> Work instructions: Print every entry below again exactly as written, skipping the pictures.

##### Input for this task

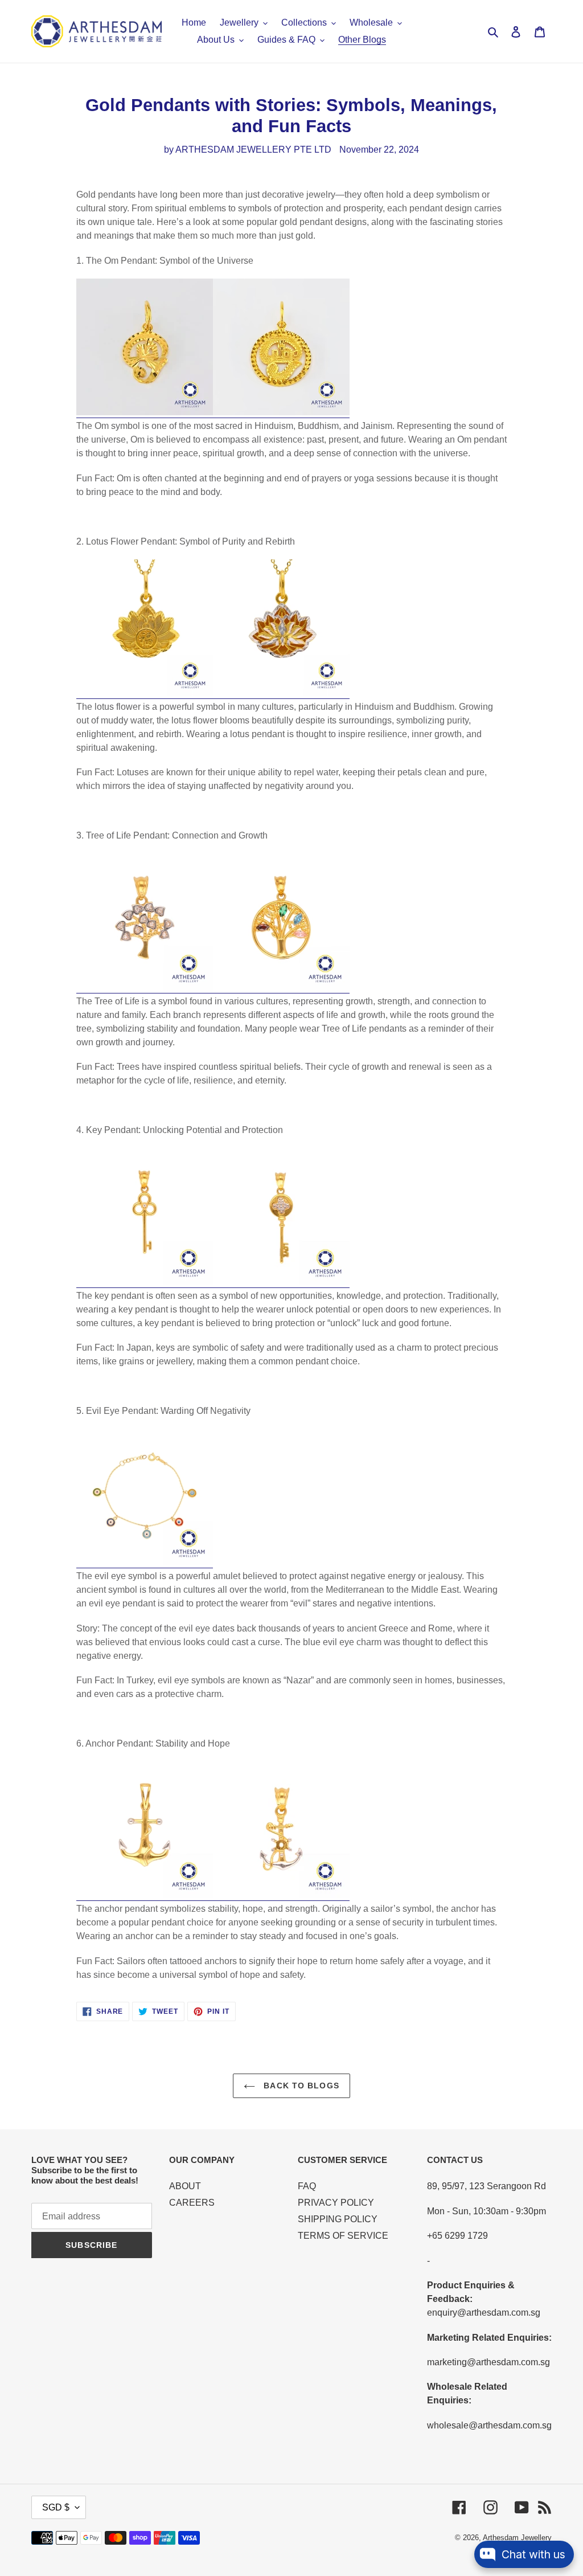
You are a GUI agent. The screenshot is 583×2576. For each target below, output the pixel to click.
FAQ (307, 2186)
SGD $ (55, 2507)
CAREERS (192, 2202)
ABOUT (185, 2186)
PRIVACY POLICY (336, 2202)
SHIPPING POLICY (337, 2219)
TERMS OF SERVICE (343, 2235)
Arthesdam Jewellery (517, 2537)
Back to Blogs (300, 2085)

##########

> Reply to the task:
You are a GUI agent. The screenshot is 583×2576. For each target below, output the pixel to click.
FAQ (307, 2186)
SGD $ (55, 2507)
CAREERS (192, 2202)
ABOUT (185, 2186)
PRIVACY POLICY (336, 2202)
SHIPPING POLICY (337, 2219)
TERMS OF SERVICE (343, 2235)
Arthesdam Jewellery (517, 2537)
Back to Blogs (300, 2085)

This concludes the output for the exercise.